WORK INSTRUCTIONS:
Check every line of the data below for the string "triangle", and copy the ones that hold it.

Dataset excerpts
◇ ◇ ◇ ◇ ◇ ◇ ◇
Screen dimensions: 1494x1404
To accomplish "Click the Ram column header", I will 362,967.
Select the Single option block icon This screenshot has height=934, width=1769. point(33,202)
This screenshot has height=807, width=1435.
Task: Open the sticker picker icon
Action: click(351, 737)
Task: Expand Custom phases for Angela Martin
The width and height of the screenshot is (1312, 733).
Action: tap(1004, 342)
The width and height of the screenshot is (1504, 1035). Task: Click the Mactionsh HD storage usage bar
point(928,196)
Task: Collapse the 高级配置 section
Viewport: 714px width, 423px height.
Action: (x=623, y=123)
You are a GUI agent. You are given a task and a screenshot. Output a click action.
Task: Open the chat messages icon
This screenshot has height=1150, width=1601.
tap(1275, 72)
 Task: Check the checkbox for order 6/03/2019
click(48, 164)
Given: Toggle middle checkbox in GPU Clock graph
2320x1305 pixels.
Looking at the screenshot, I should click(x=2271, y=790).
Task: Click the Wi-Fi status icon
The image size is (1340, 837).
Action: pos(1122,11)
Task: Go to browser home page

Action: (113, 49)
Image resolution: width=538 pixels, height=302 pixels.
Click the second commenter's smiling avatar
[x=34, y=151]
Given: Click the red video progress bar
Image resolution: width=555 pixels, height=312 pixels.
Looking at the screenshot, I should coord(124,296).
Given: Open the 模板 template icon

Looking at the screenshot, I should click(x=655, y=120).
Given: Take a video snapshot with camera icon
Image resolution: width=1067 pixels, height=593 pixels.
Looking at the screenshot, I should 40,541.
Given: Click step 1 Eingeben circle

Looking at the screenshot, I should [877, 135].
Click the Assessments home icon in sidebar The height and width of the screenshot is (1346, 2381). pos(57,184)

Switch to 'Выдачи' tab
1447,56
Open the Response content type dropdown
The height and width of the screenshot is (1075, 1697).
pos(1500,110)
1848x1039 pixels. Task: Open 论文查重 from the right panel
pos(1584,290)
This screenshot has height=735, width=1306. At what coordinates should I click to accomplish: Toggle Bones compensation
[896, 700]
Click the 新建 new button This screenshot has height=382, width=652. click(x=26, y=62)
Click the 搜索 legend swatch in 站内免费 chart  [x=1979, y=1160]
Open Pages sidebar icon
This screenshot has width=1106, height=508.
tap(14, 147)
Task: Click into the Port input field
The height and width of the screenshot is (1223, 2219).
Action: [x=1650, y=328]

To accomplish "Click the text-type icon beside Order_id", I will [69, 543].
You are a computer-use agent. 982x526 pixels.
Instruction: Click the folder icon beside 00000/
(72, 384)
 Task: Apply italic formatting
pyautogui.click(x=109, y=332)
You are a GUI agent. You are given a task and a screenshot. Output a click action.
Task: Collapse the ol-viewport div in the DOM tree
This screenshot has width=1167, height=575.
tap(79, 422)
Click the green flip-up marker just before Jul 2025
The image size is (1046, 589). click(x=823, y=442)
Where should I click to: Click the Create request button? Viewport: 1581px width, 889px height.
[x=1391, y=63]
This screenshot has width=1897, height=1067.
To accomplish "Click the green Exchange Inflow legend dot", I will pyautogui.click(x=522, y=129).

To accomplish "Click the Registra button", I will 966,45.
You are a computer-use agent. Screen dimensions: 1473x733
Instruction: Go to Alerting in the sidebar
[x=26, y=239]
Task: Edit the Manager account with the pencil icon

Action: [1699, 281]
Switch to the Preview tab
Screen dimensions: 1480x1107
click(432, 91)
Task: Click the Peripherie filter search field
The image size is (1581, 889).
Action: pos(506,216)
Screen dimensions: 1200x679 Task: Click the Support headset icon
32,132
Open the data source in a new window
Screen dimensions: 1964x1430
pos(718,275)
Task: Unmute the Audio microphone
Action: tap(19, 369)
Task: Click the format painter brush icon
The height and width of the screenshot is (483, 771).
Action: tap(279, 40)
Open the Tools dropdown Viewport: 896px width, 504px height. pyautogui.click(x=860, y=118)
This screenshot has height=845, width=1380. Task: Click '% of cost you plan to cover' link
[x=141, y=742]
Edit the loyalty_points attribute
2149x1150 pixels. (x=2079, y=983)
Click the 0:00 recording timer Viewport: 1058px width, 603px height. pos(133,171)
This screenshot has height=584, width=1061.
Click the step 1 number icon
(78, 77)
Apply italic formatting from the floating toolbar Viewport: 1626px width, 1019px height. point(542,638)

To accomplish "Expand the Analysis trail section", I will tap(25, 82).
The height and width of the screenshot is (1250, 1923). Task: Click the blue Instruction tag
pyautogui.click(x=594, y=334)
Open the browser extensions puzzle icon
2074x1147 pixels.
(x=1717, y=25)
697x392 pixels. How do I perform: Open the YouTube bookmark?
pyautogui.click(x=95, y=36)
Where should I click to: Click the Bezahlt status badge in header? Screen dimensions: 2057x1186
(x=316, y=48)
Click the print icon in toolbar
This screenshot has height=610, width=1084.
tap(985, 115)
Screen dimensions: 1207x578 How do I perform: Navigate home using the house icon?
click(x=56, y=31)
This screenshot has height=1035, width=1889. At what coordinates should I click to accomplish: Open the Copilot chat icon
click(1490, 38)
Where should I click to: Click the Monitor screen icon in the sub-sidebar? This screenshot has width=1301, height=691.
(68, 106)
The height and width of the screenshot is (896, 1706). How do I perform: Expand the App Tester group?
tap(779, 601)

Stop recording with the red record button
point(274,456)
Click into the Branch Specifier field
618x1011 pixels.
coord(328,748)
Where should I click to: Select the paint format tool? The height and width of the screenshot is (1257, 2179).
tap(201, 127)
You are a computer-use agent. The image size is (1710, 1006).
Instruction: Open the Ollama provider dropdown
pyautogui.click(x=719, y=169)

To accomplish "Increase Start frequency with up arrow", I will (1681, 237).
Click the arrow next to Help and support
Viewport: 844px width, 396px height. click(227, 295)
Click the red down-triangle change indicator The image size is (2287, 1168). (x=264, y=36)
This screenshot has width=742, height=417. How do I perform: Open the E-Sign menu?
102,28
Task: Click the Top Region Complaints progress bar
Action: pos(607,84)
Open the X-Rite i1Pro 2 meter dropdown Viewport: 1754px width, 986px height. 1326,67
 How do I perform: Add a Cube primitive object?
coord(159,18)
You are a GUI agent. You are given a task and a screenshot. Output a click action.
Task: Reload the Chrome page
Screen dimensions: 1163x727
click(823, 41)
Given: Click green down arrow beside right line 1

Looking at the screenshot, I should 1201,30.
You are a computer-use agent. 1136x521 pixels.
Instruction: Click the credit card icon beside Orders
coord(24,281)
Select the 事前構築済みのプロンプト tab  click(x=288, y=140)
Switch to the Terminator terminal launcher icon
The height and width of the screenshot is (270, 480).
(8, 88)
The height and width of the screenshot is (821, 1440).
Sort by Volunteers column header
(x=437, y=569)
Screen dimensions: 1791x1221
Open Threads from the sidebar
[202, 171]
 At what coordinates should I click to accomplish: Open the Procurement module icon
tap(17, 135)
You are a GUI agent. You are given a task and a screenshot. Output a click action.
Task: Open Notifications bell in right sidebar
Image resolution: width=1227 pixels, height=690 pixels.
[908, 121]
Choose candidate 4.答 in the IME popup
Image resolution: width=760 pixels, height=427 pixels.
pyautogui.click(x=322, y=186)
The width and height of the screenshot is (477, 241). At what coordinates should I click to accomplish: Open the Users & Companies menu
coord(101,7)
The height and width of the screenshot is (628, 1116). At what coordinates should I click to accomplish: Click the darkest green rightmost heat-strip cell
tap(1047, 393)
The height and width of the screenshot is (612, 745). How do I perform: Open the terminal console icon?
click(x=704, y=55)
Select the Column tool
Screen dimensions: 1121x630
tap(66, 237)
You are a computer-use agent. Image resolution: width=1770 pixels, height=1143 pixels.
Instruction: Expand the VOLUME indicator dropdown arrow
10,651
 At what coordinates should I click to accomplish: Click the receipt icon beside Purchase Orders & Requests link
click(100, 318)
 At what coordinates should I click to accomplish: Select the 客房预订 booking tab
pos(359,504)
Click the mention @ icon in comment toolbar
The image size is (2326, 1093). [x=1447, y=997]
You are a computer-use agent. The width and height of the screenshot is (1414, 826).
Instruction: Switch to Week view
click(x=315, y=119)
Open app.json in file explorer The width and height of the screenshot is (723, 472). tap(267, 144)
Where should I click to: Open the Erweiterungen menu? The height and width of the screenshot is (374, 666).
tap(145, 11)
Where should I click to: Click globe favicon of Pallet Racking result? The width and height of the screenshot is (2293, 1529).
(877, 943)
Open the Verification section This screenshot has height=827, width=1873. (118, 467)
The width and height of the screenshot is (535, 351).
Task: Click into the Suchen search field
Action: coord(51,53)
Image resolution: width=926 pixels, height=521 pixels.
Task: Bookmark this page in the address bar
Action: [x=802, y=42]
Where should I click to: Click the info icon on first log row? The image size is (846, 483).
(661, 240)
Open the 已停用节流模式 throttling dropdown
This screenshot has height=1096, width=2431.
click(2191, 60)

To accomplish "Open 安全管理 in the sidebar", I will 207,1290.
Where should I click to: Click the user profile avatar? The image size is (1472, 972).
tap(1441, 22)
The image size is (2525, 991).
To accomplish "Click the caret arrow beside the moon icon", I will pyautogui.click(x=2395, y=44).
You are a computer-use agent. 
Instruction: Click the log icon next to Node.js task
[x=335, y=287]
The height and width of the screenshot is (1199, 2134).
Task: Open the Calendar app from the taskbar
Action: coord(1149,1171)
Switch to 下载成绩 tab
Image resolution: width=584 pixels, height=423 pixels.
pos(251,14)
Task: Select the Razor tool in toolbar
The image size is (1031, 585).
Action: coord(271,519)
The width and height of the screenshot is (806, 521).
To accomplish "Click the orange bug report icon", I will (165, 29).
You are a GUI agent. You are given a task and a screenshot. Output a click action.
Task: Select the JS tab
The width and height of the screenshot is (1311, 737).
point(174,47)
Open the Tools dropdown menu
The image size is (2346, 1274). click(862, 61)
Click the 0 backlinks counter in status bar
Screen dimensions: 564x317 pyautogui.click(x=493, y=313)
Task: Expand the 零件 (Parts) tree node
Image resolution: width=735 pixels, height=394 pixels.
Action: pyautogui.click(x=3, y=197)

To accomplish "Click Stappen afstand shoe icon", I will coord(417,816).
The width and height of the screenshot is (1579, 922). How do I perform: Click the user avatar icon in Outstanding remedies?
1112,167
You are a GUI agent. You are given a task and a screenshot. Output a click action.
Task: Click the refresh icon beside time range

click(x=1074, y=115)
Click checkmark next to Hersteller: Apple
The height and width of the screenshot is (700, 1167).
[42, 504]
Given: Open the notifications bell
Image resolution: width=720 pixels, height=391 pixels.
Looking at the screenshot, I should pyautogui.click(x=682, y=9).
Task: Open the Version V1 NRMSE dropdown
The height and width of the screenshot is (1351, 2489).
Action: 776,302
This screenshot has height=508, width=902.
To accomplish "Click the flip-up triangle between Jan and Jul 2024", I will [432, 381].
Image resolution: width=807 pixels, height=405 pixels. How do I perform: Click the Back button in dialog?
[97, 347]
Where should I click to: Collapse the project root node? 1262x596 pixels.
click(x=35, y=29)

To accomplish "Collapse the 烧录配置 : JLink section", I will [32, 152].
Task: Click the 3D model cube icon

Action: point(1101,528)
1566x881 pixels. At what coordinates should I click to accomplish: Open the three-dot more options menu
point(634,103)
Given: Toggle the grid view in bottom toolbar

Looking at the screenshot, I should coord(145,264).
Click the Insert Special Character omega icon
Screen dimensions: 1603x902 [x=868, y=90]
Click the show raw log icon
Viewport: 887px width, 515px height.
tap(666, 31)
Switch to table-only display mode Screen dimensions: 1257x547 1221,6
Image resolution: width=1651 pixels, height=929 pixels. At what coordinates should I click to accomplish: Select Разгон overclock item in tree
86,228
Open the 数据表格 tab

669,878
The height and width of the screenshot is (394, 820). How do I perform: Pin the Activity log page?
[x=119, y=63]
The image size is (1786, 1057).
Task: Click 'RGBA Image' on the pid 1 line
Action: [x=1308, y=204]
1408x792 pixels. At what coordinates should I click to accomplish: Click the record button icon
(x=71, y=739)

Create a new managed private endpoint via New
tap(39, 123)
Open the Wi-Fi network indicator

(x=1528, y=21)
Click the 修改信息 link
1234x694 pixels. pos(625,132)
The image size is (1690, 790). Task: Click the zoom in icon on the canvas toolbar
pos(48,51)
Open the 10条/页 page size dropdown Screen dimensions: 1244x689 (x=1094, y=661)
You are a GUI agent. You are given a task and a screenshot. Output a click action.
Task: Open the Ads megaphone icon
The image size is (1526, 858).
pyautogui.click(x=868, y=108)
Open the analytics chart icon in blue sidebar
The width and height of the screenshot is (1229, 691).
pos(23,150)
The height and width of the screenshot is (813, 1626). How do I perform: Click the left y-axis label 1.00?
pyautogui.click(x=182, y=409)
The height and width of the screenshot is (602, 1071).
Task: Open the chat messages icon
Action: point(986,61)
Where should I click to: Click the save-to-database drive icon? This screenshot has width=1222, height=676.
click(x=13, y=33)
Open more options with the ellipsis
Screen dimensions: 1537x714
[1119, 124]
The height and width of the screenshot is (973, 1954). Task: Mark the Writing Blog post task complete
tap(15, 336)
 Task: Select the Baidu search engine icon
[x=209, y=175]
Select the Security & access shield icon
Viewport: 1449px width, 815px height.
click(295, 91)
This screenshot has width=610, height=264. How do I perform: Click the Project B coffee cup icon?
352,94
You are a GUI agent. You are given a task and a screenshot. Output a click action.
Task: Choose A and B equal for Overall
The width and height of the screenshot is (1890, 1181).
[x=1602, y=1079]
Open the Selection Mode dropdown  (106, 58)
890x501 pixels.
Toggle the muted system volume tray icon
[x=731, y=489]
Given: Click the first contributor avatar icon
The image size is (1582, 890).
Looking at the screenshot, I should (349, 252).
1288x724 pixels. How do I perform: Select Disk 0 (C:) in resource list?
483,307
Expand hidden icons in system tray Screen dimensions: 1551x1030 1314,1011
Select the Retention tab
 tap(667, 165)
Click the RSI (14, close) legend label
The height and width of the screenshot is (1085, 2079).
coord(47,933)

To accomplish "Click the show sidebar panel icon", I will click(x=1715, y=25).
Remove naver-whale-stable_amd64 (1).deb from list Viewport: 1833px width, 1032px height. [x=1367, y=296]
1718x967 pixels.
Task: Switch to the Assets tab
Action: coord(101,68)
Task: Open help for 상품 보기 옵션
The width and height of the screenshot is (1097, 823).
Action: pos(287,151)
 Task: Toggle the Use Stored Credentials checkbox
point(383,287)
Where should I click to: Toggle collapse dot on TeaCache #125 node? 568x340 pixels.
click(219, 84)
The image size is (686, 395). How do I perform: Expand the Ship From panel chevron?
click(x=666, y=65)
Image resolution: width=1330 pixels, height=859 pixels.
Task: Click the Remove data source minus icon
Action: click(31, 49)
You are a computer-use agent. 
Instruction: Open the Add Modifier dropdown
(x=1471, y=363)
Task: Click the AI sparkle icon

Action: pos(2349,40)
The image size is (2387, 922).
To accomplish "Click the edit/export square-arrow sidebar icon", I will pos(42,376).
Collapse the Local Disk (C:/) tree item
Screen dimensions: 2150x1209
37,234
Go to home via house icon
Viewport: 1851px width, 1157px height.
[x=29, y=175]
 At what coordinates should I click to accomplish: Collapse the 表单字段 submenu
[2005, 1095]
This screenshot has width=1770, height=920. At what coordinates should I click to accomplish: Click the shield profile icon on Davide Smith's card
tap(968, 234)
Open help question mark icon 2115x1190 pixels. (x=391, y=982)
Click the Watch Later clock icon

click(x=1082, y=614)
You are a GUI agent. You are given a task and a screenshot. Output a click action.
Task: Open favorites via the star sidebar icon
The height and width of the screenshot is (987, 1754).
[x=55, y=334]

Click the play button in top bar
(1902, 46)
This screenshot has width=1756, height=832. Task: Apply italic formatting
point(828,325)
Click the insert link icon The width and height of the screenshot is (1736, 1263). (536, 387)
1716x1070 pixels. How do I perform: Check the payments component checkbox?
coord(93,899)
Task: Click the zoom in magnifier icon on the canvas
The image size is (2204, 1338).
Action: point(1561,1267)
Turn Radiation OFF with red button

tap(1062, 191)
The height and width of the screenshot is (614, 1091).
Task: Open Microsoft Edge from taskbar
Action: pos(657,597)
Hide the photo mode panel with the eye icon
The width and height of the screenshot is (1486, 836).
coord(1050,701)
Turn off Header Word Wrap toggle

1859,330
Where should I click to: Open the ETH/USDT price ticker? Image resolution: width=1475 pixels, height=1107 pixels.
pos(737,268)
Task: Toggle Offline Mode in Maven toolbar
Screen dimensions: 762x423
◇ ◇ ◇ ◇ ◇ ◇ ◇
EXERCISE OUTPUT:
Click the red down-triangle change indicator The image size is (2287, 1168). (x=264, y=36)
To accomplish "Click the flip-up triangle between Jan and Jul 2024", I will [432, 381].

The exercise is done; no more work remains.